What lines of the data below include the word "will"? Report them by copying each.

Stored items:
* * * * * * *

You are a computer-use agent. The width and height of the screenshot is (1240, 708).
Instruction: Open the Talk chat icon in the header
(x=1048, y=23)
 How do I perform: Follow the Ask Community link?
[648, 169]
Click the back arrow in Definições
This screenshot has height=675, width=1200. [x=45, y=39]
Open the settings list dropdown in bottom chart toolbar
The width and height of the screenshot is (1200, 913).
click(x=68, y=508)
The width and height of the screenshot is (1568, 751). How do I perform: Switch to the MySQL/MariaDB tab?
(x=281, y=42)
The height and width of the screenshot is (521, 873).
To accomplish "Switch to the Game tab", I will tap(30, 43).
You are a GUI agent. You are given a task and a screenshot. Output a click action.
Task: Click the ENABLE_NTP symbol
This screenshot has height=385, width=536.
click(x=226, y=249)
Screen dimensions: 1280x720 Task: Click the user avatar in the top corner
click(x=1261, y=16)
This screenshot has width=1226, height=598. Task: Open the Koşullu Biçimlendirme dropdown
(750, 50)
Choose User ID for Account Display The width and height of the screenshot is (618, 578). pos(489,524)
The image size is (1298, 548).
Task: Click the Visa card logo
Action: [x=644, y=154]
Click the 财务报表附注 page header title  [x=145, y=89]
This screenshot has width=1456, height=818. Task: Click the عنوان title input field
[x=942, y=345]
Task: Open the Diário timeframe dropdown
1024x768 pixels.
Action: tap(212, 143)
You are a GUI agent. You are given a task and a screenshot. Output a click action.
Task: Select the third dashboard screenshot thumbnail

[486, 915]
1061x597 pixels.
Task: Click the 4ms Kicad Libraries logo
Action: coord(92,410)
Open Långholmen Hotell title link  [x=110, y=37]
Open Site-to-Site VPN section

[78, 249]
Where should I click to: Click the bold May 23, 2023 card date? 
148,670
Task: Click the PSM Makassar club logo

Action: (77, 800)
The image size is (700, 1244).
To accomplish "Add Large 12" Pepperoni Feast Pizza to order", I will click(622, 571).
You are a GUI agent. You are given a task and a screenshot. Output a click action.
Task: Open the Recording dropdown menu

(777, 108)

* * * * * * *

-- Reply --
To accomplish "Switch to the Game tab", I will tap(30, 43).
To accomplish "Add Large 12" Pepperoni Feast Pizza to order", I will click(622, 571).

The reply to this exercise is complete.